» Given problem 1:
In the passage on companies and climate change, why is a CSR mindset not very useful for fighting climate change effectively?

I know this suggestion may sound familiar and you may feel a déjà vu — we had already a similar realization not too ago when we were hoping that companies, cities, and states can fill in the vacuum created by the lack of action of the Trump Administration (and more specifically its intent to withdraw from the Paris Agreement, which formally happened this week). This may also remind you of the narrative of corporate social responsibility (CSR), where companies are asked to reconsider their strategy and practices in terms of their environmental and social impacts.

This, however, is not the case. A CSR mindset (I call it sustainability-as-usual) is not very useful to fighting climate change effectively as it is grounded in shareholder capitalism (even if it is packaged now as stakeholder capitalism). If we want to use companies as a lever, we need to move beyond this framing and create a new one, which is not about regulation or CSR, but society holding companies accountable in demand of action aligned with 1.5C targets.

» Given problem 2:
Put everything in the records from the line that contains "You are a GUI" down to the line that contains "This screenshot has width=661, height=524." into a Markdown table with the columns Row and Record line. Leave out blank lines.

» Record list:
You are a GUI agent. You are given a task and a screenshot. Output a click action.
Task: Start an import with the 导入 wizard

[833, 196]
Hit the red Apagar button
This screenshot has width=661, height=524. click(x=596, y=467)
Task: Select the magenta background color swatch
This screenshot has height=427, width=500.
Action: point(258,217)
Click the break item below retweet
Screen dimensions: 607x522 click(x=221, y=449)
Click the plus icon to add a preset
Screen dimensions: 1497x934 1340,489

* * *

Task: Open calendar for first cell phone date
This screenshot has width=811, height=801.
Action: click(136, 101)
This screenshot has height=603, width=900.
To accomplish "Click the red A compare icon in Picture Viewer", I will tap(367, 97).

==

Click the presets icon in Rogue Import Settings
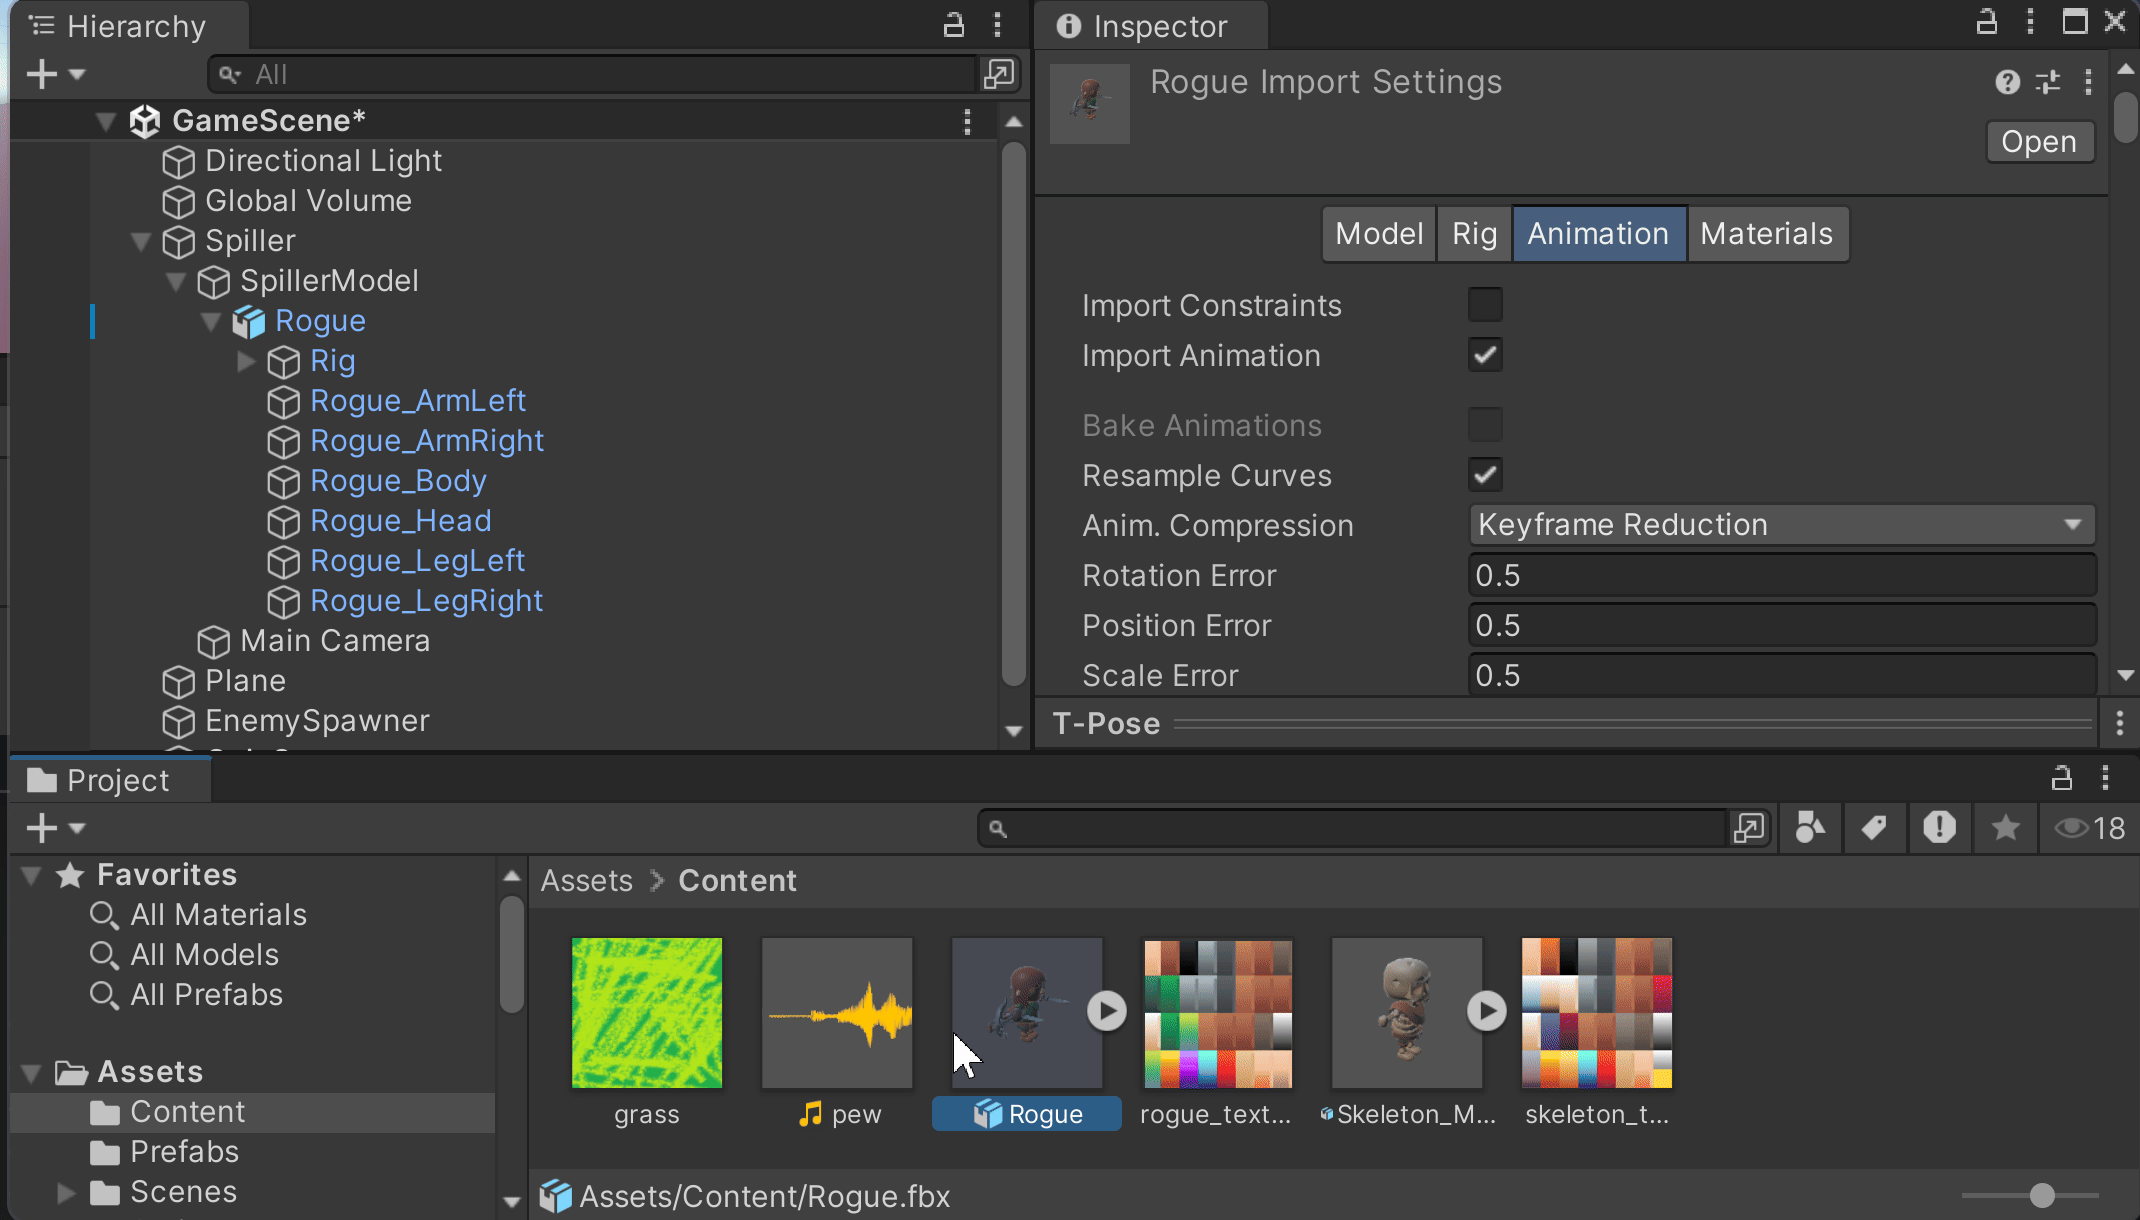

» Worked answer 1:
A CSR mindset is not very useful for fighting climate change effectively because it is grounded in shareholder capitalism, even when it is now packaged as stakeholder capitalism.

» Worked answer 2:
| Row | Record line |
|---|---|
| 1 | You are a GUI agent. You are given a task and a screenshot. Output a click action. |
| 2 | Task: Start an import with the 导入 wizard |
| 3 | [833, 196] |
| 4 | Hit the red Apagar button |
| 5 | This screenshot has width=661, height=524. click(x=596, y=467) |